→ WORKING DATA
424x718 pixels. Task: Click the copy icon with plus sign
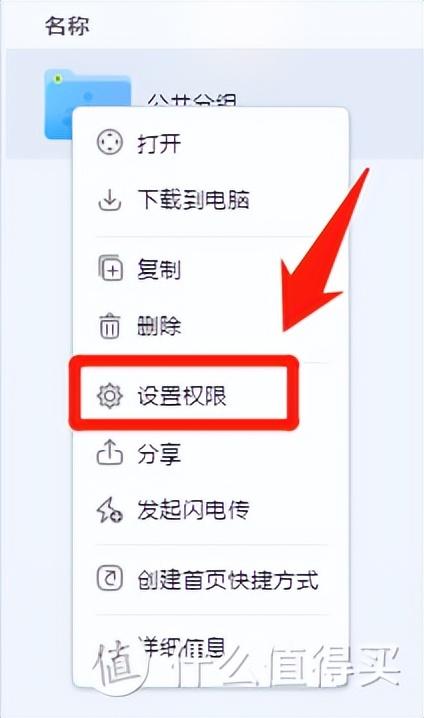pyautogui.click(x=110, y=268)
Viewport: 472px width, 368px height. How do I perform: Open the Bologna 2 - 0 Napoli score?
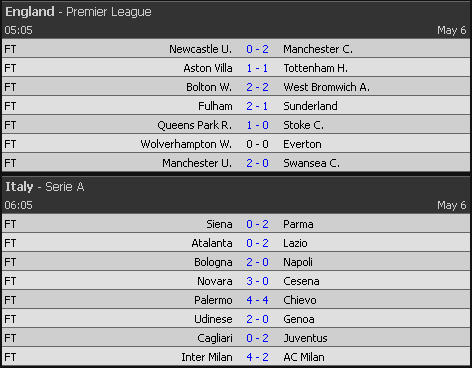tap(257, 262)
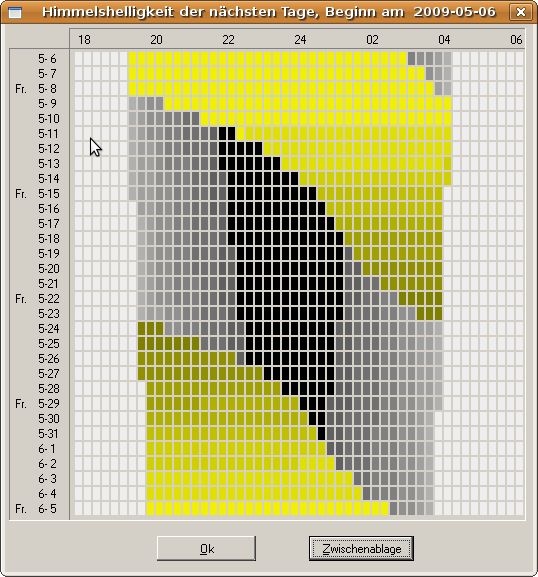
Task: Select the 5-27 date row label
Action: [49, 374]
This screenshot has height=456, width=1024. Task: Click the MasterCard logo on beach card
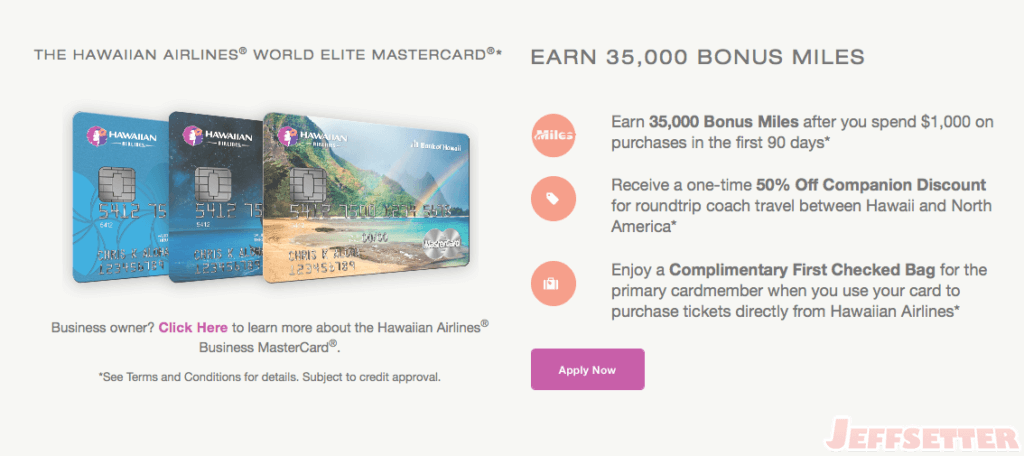(x=441, y=240)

→ WORK ORDER
In transcribing the lines above, omit the images and keep all else exact.

→ RESULT FOR THIS EXERCISE
424x718 pixels. Task: Click the copy icon with plus sign
pyautogui.click(x=110, y=268)
Viewport: 472px width, 368px height. How do I perform: Open the Bologna 2 - 0 Napoli score?
tap(257, 262)
Task: Select the 5-27 date row label
Action: [49, 374]
This screenshot has height=456, width=1024. Task: Click the MasterCard logo on beach card
(x=441, y=240)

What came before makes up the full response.